WORK ORDER
The answer must consist of every line in the data that contains "hogar".

[DATASET EXCERPTS — start]

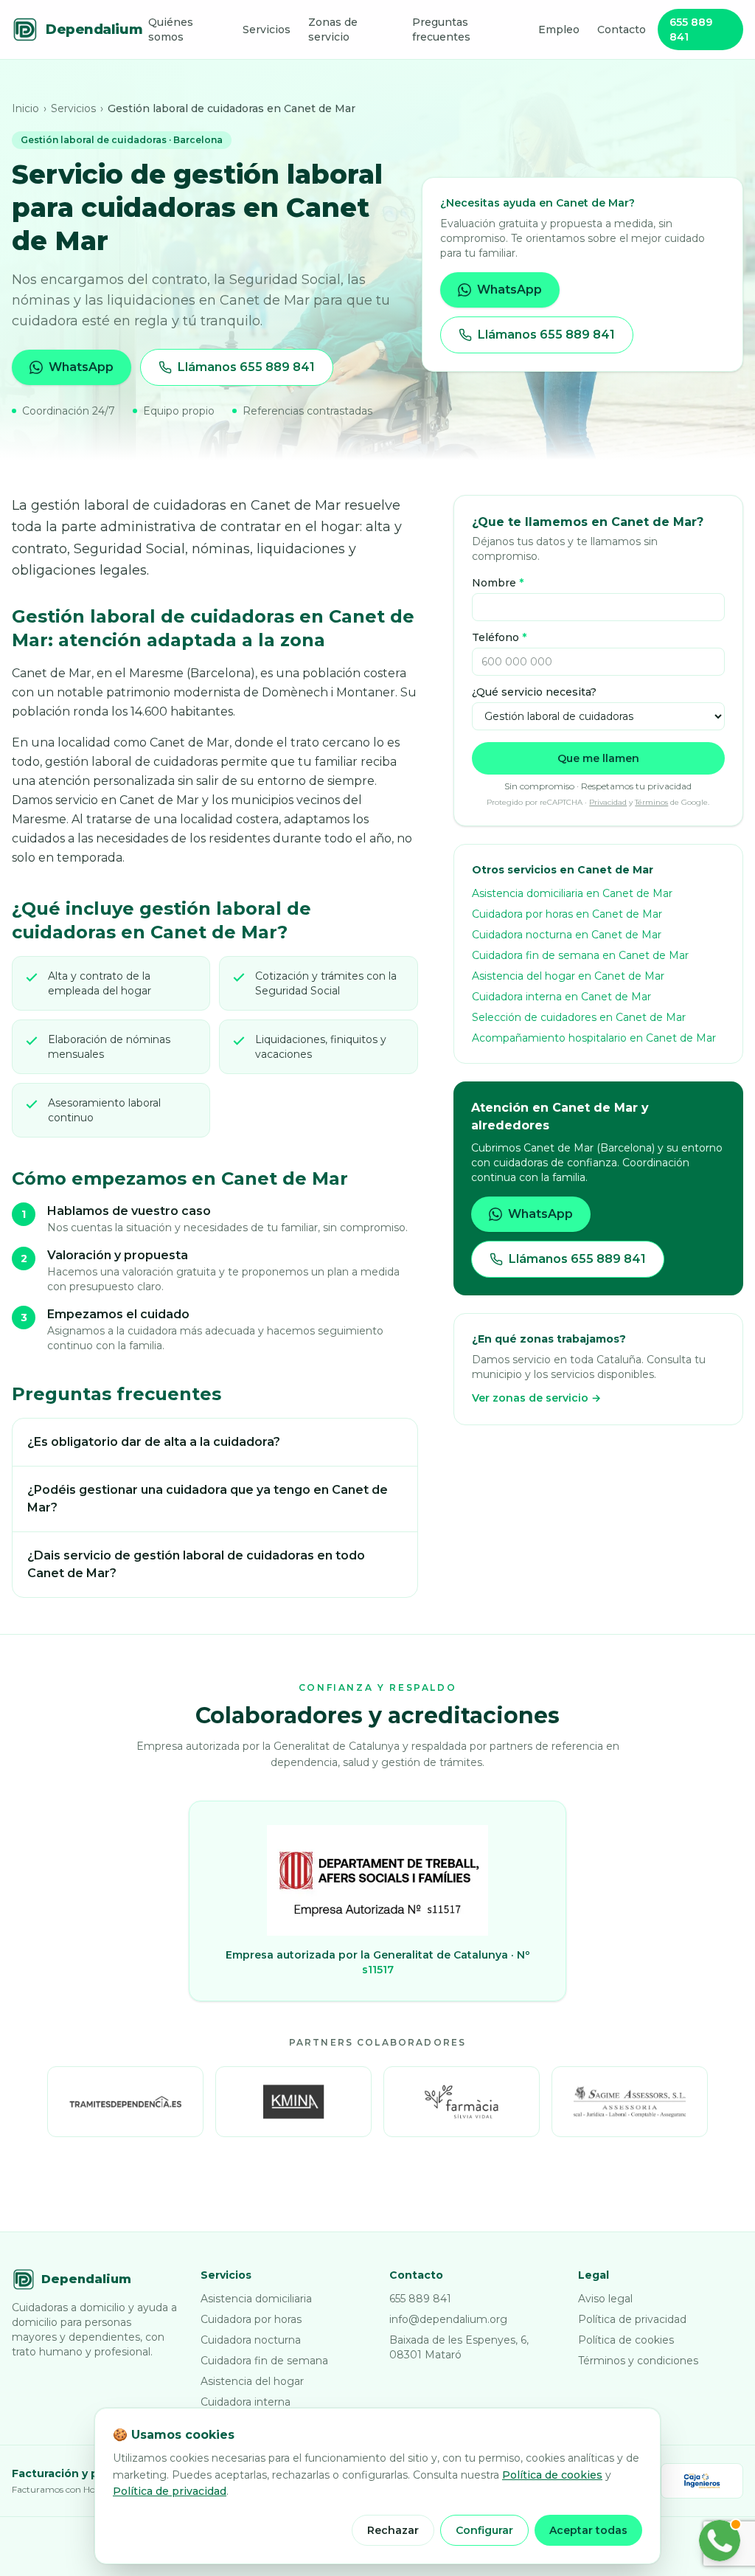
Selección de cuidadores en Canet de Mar (579, 1017)
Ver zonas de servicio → (536, 1398)
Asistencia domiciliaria (256, 2298)
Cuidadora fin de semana (264, 2360)
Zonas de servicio (333, 29)
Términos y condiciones (638, 2360)
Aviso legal (605, 2298)
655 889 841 (690, 29)
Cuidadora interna (245, 2402)
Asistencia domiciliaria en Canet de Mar (572, 893)
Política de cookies (626, 2340)
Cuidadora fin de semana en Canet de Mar (580, 955)
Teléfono (499, 637)
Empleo (559, 29)
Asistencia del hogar (252, 2381)
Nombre (497, 582)
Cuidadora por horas (251, 2319)
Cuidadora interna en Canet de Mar (561, 996)
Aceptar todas (588, 2530)
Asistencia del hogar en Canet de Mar (568, 976)
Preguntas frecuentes (441, 29)
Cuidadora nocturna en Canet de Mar (566, 934)
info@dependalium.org (448, 2319)
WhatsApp (81, 367)
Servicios (266, 29)
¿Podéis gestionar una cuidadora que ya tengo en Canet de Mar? (207, 1498)
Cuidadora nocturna (251, 2340)
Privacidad (608, 802)
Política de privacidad (632, 2319)
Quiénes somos (170, 29)
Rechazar (393, 2530)
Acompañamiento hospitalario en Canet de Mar (594, 1038)
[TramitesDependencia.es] (125, 2101)
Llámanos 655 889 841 (246, 367)
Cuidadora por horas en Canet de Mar (567, 914)
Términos (651, 802)
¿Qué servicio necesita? (534, 692)
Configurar (484, 2530)
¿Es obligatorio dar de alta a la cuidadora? (153, 1442)
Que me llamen (598, 758)
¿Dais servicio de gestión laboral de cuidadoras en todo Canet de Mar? (196, 1564)
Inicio (25, 108)
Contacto (621, 29)
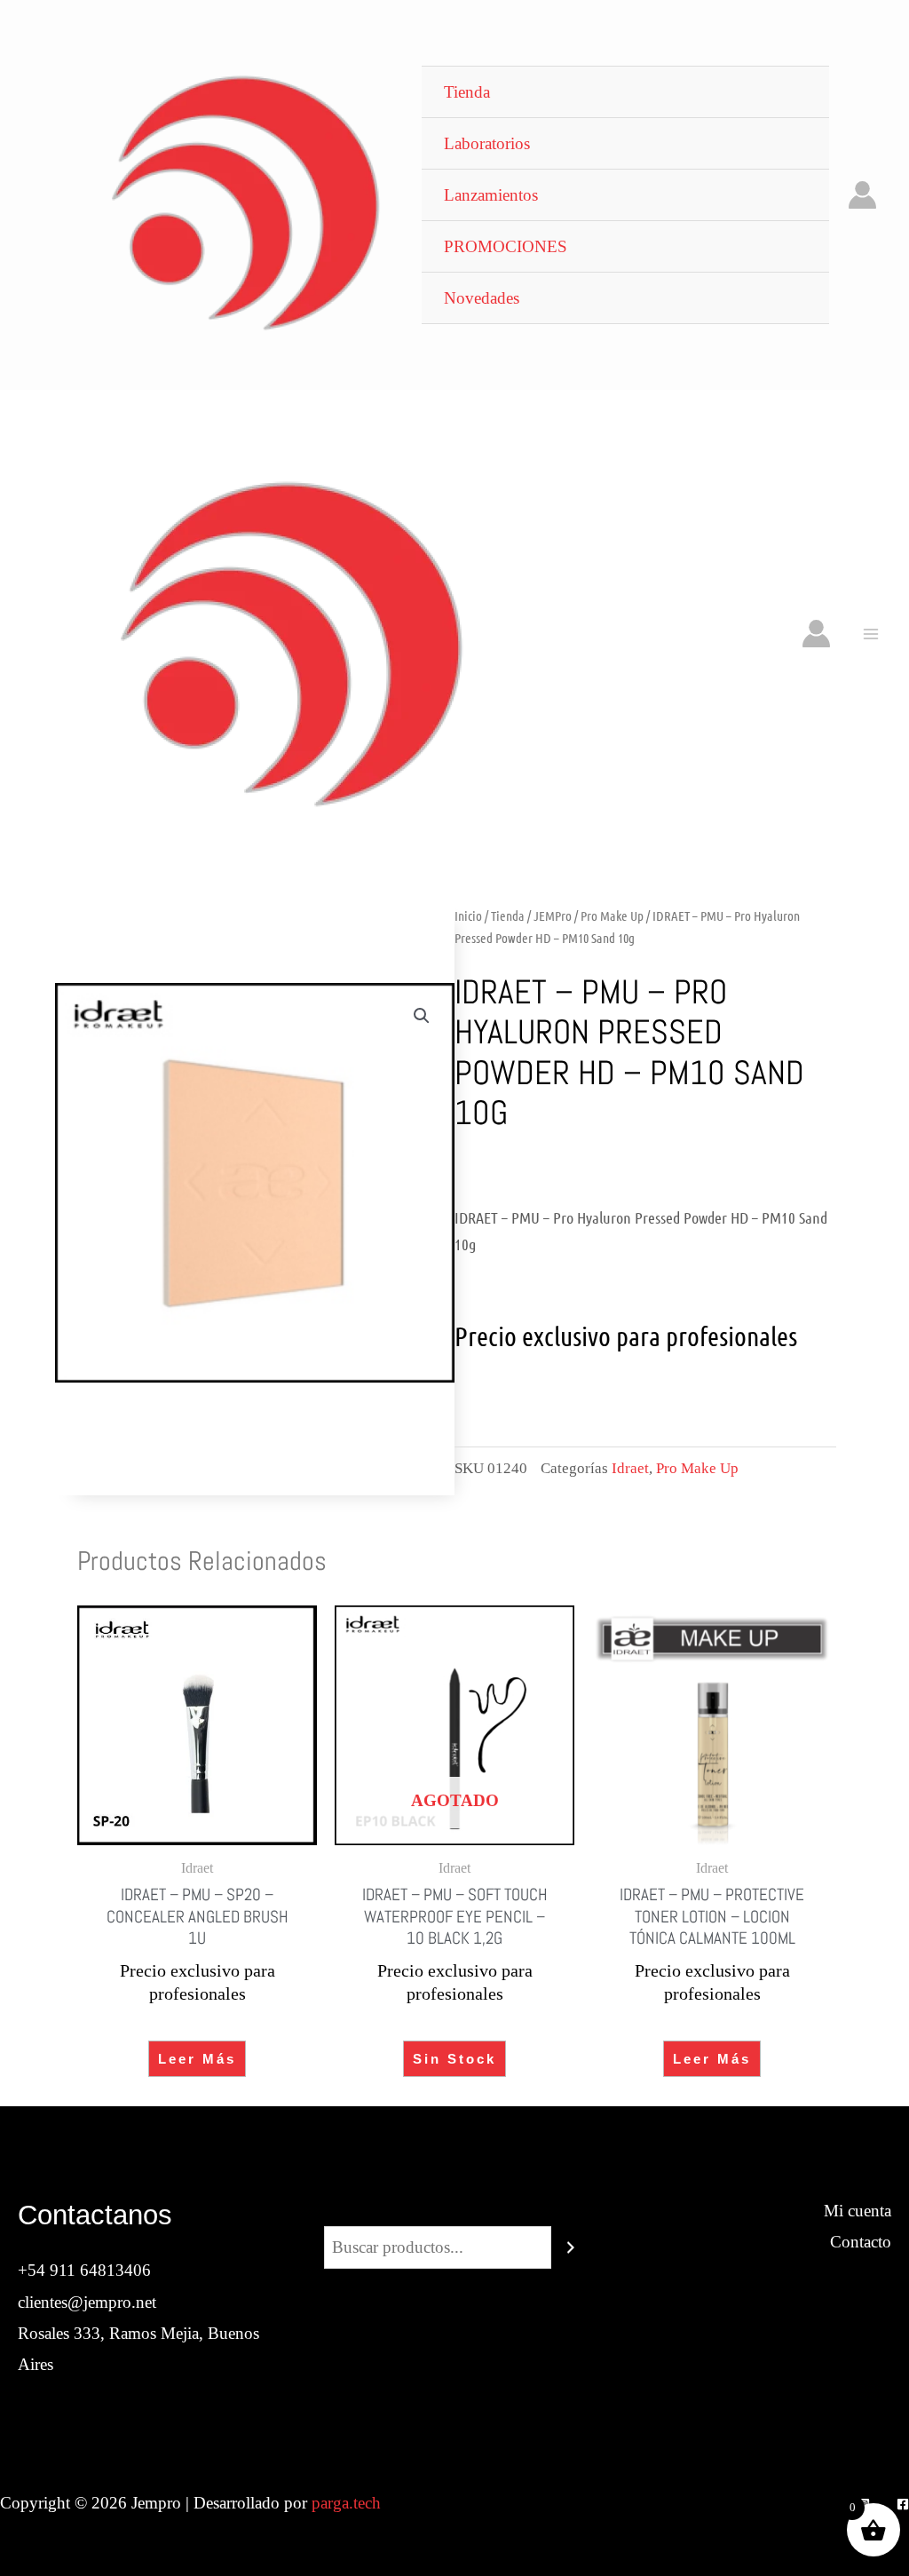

[DATASET EXCERPTS — finish]

RESPONSE
Asistencia del hogar (252, 2381)
Asistencia del hogar en Canet de Mar (568, 976)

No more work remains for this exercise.